Start of Records to use
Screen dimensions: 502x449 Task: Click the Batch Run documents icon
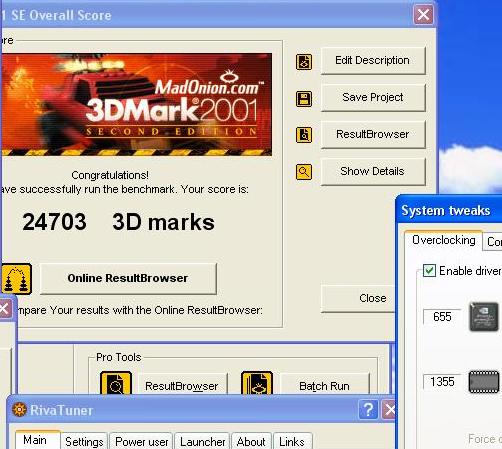(257, 383)
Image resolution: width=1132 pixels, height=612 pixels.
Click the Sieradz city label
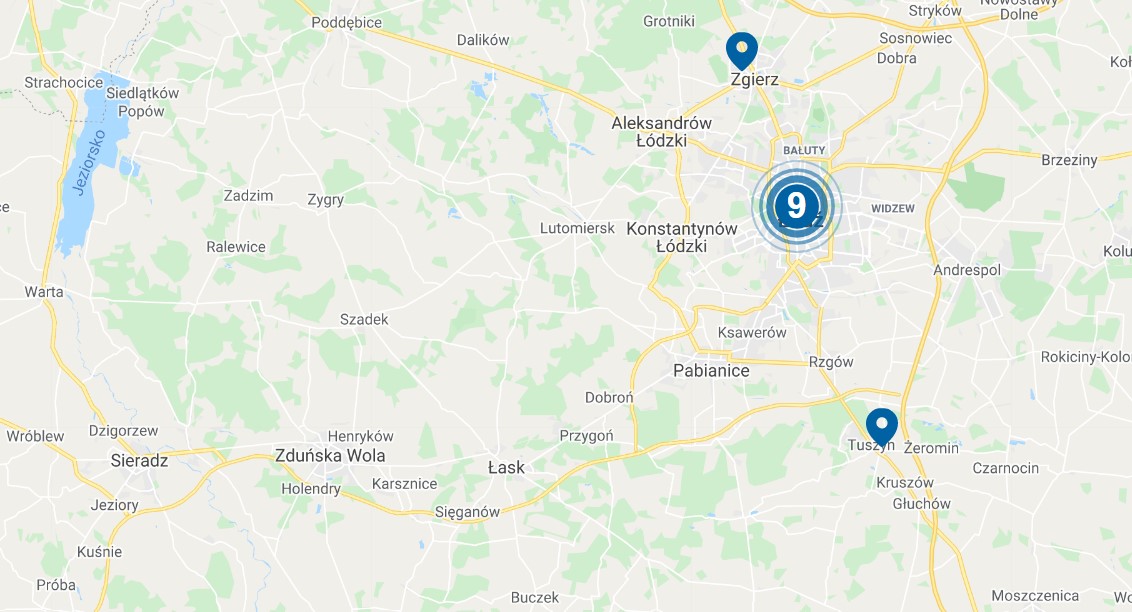pos(139,460)
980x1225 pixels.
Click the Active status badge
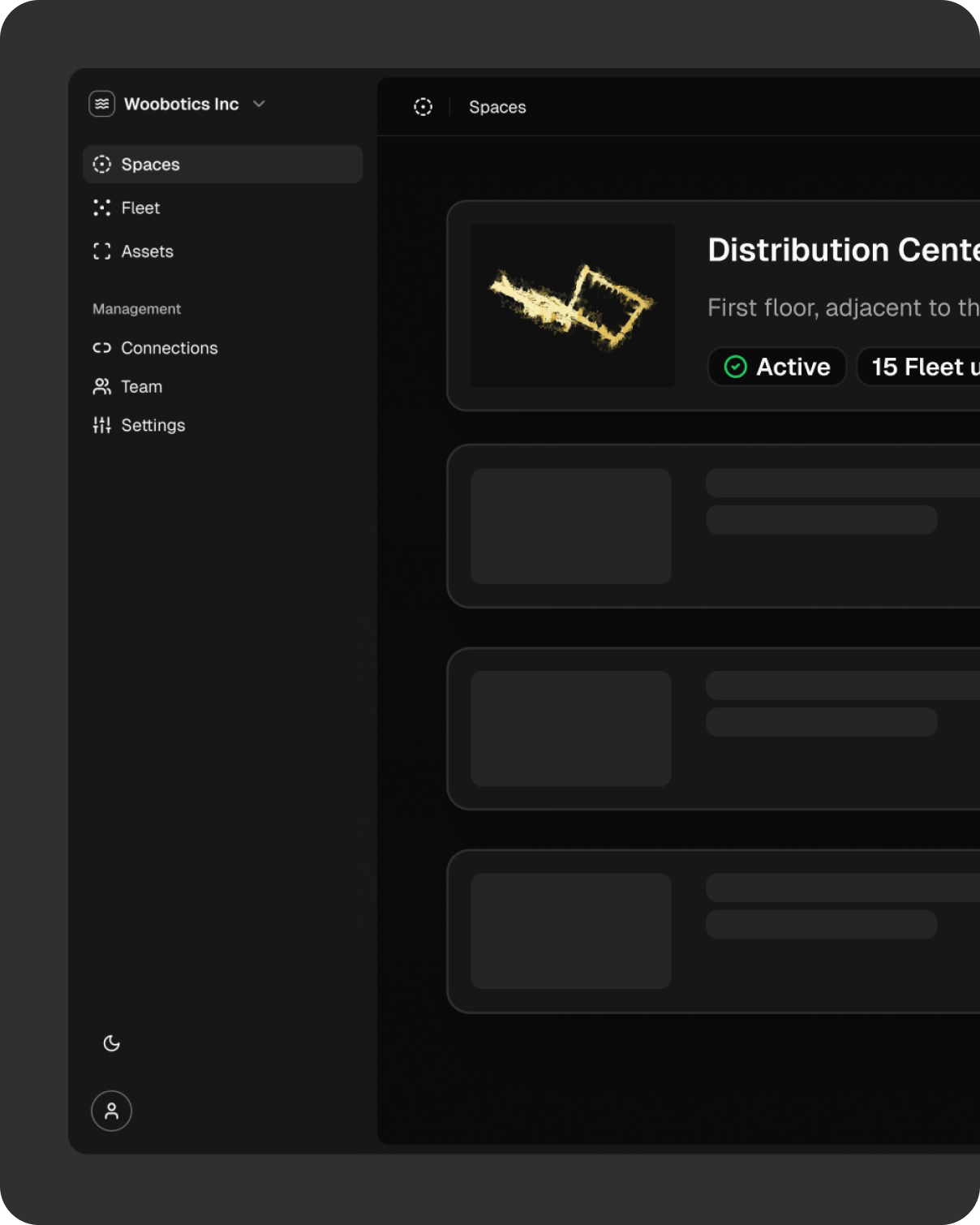[x=777, y=367]
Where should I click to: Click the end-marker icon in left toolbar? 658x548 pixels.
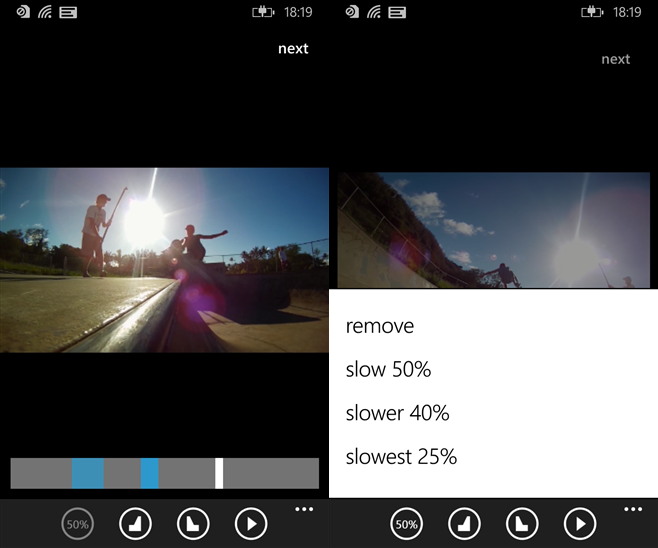click(193, 524)
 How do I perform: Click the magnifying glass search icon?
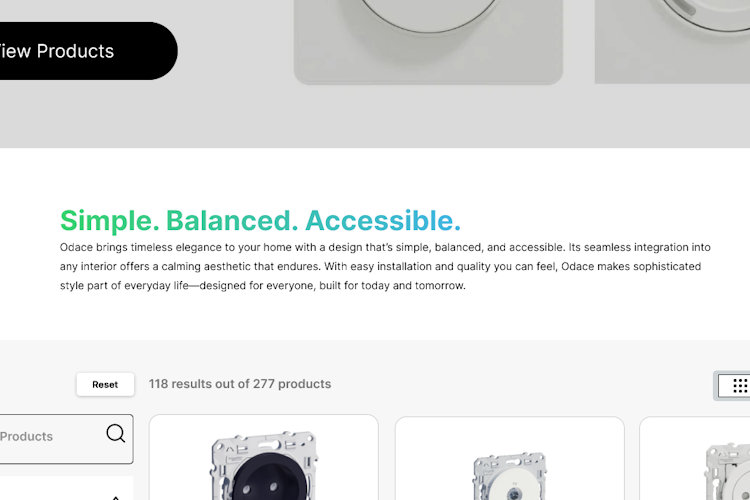click(x=116, y=434)
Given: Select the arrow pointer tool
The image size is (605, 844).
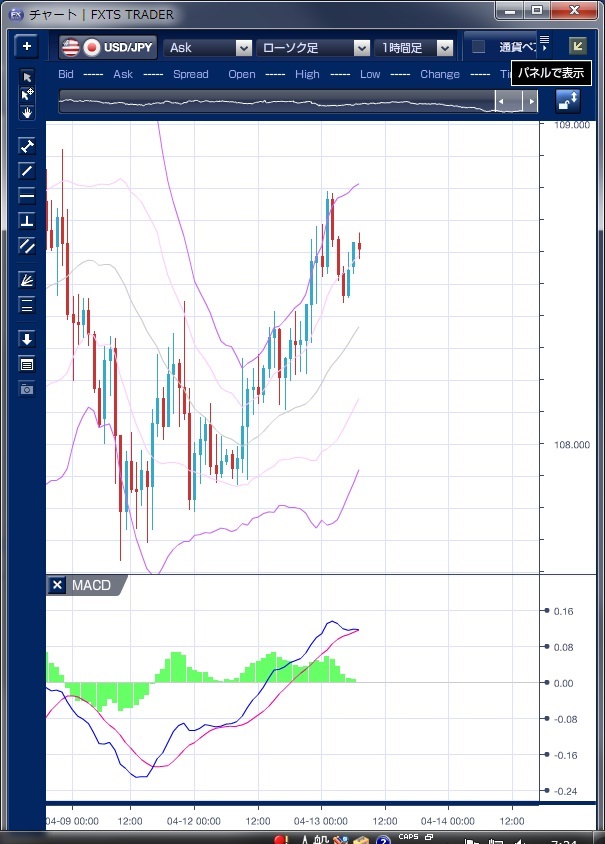Looking at the screenshot, I should [27, 77].

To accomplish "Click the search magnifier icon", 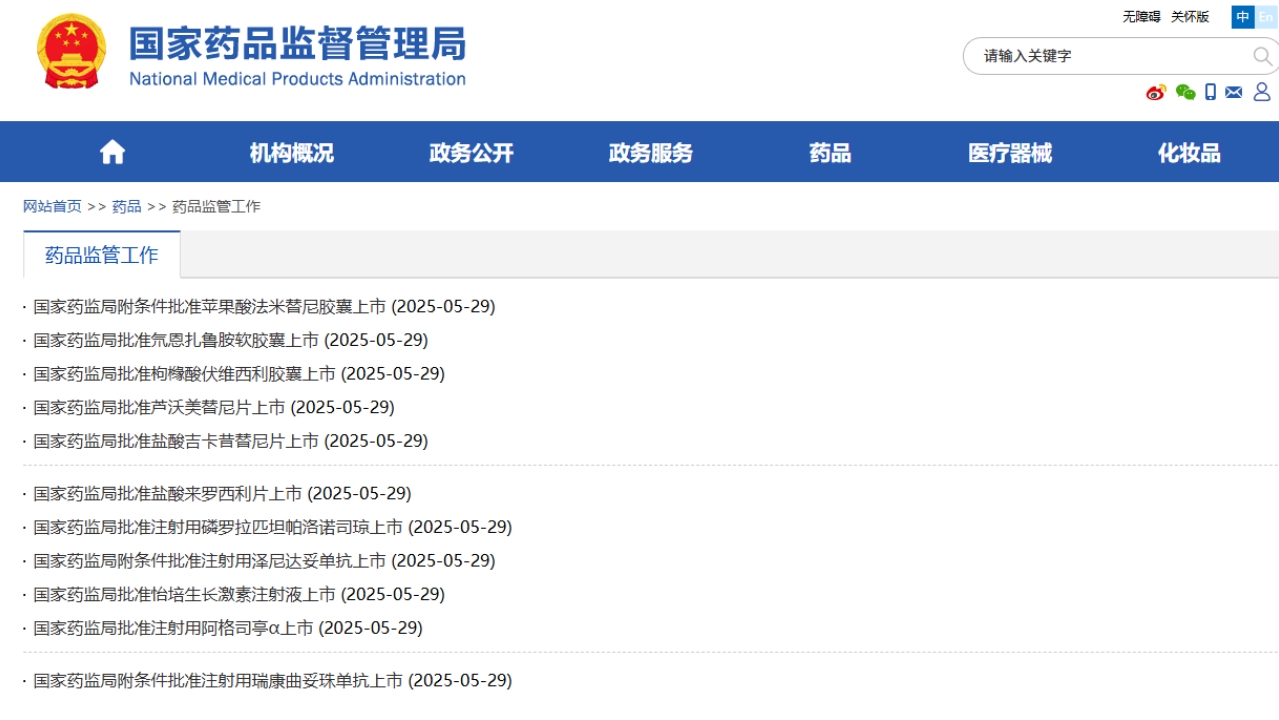I will coord(1262,56).
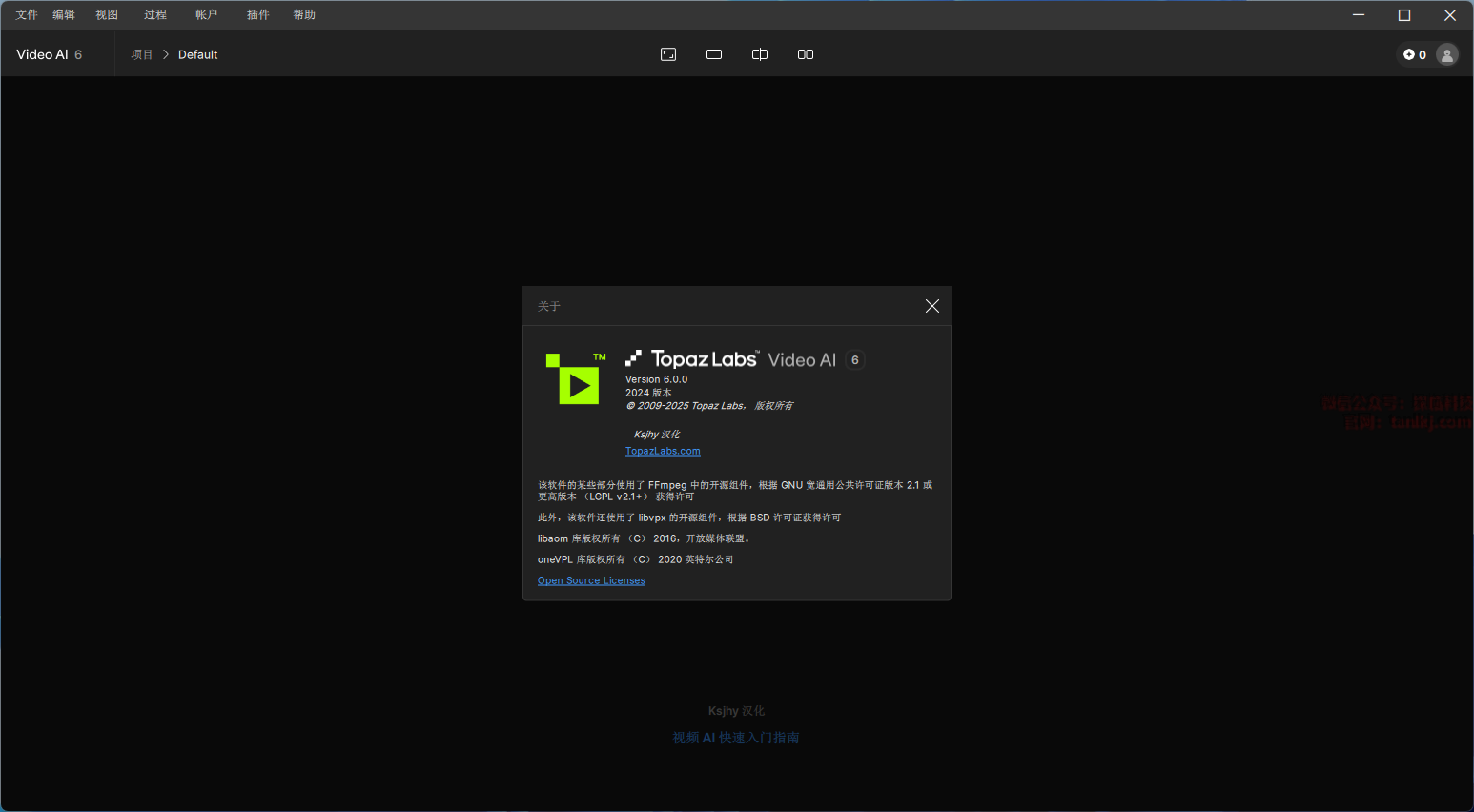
End of Records to use
Copy word for word the span of the records above that begins at the line with "Click the Sieradz city label" and ends at the line with "Given: Select the arrow pointer tool", including those two lines but not the pictures.

Click the Sieradz city label
pos(139,460)
980x1225 pixels.
Click the Active status badge
[x=777, y=367]
Where should I click to: Click the end-marker icon in left toolbar? 658x548 pixels.
click(193, 524)
 How do I perform: Click the magnifying glass search icon?
click(x=116, y=434)
Given: Select the arrow pointer tool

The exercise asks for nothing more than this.